The other answers are right - only string defaults are passed through the type function.  But there seems to be some reluctance to accept that logic.
Maybe this example will help:
import argparse
def mytype(astring):
    return '['+astring+']'
parser = argparse.ArgumentParser()
parser.add_argument('--foo', type=mytype, default=1)
parser.add_argument('--bar', type=mytype, default='bar')

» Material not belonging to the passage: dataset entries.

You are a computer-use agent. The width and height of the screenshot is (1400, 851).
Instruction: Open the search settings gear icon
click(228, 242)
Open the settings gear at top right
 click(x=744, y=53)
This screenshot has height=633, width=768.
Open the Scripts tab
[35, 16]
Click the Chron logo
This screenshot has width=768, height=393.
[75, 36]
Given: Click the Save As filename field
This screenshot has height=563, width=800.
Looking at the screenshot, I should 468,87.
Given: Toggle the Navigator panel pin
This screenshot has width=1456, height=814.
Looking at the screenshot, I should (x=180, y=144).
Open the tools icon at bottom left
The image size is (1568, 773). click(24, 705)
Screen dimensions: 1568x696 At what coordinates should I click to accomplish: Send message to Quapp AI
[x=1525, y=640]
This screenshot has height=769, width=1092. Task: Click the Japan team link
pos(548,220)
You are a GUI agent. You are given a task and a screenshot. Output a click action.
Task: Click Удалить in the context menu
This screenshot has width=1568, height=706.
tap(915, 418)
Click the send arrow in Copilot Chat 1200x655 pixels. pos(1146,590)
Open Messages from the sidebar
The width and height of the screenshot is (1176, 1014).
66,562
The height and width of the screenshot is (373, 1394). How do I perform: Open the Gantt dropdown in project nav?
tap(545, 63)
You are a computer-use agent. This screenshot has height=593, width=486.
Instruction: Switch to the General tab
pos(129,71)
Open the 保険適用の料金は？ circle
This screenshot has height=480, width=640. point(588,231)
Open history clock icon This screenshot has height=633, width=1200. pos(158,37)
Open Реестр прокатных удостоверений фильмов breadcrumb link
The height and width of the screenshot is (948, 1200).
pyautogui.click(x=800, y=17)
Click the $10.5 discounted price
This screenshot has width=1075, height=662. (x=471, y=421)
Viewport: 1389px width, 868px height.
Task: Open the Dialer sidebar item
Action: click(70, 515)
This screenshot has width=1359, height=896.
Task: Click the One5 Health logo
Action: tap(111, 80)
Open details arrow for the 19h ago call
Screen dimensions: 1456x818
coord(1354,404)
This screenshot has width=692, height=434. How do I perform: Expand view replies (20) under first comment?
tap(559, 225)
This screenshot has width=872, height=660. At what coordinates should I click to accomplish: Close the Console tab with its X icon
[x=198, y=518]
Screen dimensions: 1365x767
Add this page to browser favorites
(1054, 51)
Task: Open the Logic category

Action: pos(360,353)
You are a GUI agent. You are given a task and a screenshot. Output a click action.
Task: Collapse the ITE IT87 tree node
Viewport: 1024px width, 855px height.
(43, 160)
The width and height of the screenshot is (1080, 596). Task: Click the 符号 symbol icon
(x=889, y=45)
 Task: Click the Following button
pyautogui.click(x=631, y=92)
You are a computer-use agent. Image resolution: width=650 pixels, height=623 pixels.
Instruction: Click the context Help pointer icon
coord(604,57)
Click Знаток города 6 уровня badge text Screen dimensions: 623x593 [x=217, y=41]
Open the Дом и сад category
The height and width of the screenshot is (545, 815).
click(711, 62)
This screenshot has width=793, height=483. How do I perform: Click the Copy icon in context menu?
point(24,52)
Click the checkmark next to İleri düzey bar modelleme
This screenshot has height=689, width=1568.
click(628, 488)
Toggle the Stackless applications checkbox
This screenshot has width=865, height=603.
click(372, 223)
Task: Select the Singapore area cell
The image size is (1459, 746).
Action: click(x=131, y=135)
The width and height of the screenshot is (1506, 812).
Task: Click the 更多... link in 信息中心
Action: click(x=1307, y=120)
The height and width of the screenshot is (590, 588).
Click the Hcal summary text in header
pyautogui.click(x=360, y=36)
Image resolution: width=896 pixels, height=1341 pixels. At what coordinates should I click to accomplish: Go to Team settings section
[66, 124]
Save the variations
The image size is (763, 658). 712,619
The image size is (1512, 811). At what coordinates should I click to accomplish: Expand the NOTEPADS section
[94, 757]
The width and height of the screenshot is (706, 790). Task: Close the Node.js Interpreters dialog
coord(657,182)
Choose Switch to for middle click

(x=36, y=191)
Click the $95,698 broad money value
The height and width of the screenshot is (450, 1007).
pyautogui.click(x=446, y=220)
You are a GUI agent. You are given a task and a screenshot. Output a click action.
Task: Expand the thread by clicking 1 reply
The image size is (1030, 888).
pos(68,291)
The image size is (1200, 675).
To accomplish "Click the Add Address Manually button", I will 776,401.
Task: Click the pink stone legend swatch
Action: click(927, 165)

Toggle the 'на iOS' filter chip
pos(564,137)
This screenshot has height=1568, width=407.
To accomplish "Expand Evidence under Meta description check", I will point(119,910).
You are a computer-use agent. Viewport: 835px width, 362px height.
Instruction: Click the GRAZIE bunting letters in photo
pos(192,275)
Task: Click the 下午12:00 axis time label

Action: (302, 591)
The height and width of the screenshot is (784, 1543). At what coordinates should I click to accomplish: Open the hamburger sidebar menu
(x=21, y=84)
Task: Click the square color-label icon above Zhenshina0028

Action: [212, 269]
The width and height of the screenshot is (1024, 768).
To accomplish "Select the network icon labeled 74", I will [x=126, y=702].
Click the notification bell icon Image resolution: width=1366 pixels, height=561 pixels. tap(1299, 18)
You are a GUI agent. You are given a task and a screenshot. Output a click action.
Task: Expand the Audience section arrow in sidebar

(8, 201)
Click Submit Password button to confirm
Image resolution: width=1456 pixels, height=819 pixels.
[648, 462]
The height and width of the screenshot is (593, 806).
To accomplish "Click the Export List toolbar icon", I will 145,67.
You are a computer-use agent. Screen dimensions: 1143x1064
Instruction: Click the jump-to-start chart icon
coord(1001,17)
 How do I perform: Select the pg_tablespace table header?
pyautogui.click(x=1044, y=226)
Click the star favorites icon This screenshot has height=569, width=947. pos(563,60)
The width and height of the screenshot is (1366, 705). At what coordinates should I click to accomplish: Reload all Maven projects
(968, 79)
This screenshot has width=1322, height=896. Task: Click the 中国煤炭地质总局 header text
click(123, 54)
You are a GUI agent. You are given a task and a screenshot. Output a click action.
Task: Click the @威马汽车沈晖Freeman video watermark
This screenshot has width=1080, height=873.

print parser.parse_args([])
print mytype(1)
produces:
0923:~/mypy$ python stack35429336.py 
Namespace(bar='[bar]', foo=1)
Traceback (most recent call last):
  File "stack35429336.py", line 8, in <module>
    print mytype(1)
  File "stack35429336.py", line 3, in mytype
    return '['+astring+']'
TypeError: cannot concatenate 'str' and 'int' objects
I define a type function - it takes a string input, and returns something - anything that I want.  And raises an error if it can't return that.  Here I just append some characters to the string.
When the default is a string, it gets modified.  But when it is a number (not a string) it is inserted without change.  In fact as written mytype raises an error if given a number.
The argparse type is often confused with the function type(a).  The latter returns values like int,str,bool.  Plus the most common examples are int and float.  But in argparse float is used as a function
float(x) -> floating point number
    Convert a string or number to a floating point number, if possible.
type=bool is a common error.  Parsing boolean values with argparse.  bool() does not convert the string 'False' to the boolean False.
In [50]: bool('False')
Out[50]: True
If argparse passed every default through the type function, it would be difficult to place values like None or False in the namespace.  No builtin function converts a string to None.
The key point is that the type parameter is a function (callable), not a casting operation or target.
For further clarification - or confusion - explore the default and type with nargs=2 or action='append'.